The result should be the lines from the one holding "Viewport: 579px width, 420px height." to the final line of the records, retyped exactly.

^^^^^^^^^^^^^^^^

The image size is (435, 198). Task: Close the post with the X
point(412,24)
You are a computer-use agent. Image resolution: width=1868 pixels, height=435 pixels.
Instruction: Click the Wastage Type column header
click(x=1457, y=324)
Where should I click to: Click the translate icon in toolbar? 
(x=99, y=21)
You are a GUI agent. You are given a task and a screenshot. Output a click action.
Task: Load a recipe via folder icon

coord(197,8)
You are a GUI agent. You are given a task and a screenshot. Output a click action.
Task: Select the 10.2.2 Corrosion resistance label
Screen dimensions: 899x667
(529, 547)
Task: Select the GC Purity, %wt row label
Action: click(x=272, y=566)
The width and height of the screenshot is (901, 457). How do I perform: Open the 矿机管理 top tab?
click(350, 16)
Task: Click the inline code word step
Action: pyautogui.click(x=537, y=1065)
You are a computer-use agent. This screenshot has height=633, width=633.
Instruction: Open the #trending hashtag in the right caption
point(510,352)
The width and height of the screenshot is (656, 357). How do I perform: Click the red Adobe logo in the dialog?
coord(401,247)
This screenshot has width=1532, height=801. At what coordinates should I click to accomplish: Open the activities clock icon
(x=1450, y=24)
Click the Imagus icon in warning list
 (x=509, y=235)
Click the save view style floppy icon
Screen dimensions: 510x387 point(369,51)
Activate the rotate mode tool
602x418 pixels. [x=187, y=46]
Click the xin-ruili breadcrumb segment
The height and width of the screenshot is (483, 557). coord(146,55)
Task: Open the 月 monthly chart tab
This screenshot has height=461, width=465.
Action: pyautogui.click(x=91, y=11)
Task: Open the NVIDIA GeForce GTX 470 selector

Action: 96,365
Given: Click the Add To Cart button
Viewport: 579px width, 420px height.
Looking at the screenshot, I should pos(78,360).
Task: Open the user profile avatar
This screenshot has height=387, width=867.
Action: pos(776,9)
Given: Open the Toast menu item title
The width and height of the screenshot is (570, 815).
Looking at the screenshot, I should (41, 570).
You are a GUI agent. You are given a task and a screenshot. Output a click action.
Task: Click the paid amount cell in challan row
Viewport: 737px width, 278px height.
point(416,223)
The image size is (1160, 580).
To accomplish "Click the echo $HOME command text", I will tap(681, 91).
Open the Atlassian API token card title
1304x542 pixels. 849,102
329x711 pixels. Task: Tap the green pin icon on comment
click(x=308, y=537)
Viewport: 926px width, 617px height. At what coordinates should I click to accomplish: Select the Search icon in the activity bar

^^^^^^^^^^^^^^^^

#### [Answer section]
Viewport: 579px width, 420px height.
Looking at the screenshot, I should pos(78,360).
Task: Open the user profile avatar
This screenshot has height=387, width=867.
Action: pos(776,9)
Given: Open the Toast menu item title
The width and height of the screenshot is (570, 815).
Looking at the screenshot, I should (41, 570).
You are a GUI agent. You are given a task and a screenshot. Output a click action.
Task: Click the paid amount cell in challan row
Viewport: 737px width, 278px height.
point(416,223)
The image size is (1160, 580).
To accomplish "Click the echo $HOME command text", I will tap(681, 91).
Open the Atlassian API token card title
1304x542 pixels. 849,102
329x711 pixels. Task: Tap the green pin icon on comment
click(x=308, y=537)
Viewport: 926px width, 617px height. At what coordinates should I click to accomplish: Select the Search icon in the activity bar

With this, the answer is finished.